# your feelings about this site editing out "graphic&quot



## magnum44270 (Jul 20, 2007)

*should this site edit photos ?*​
yes847.06%no952.94%


----------



## magnum44270 (Jul 20, 2007)

how do you all feel about about they way this site is editing out pictures that they deem "too graphic" ex. photos with exit /entrance holes, photos with blood. photos with the animals tounge hanging out..????????


----------



## Plainsman (Jul 30, 2003)

Magnum 44270

I'm an avid hunter, and hunt every season I can get a license for. If you ever want to publish a picture in Outdoor Life, Peterson Hunting, or any of the outdoor magazines it will only be accepted if the animal has no blood, and no tongue hanging out. With a vast majority of the American public being none hunters it is in our best interest not to turn them against us. This is simple common sense. When your outnumbered ten to one it is foolish to play bully and say I will show any picture I want. That attitude will get hunting banned, and in short order. 
I spent 36 years working for wildlife. I always thought of myself as working for the American taxpayer, but for hunters first and foremost because through the 11% excise tax they are putting their money where there mouth is. As a moderator of this site I will do what I can to promote, and preserve hunting.

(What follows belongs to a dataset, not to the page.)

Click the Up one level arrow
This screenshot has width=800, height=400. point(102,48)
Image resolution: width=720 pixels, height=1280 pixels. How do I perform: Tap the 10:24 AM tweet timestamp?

I am one of the super moderators that agreed with everyone else to remove pictures that were counterproductive to the goals of all hunters. 
It's unlikely that your thread will convince anyone to change their mind. Certainly not me. With your attitude I will pay particular attention to your posts.


----------



## diggity (Jan 26, 2007)

Magnum Or should is it Tom Selek? Unfortunately we live in a giant Politically Correct society as to we know that the Cows and Chickens we eat are brutally slaughtered, but in the words to non-game eating people I speak to , "Its ok because I don't see it" ...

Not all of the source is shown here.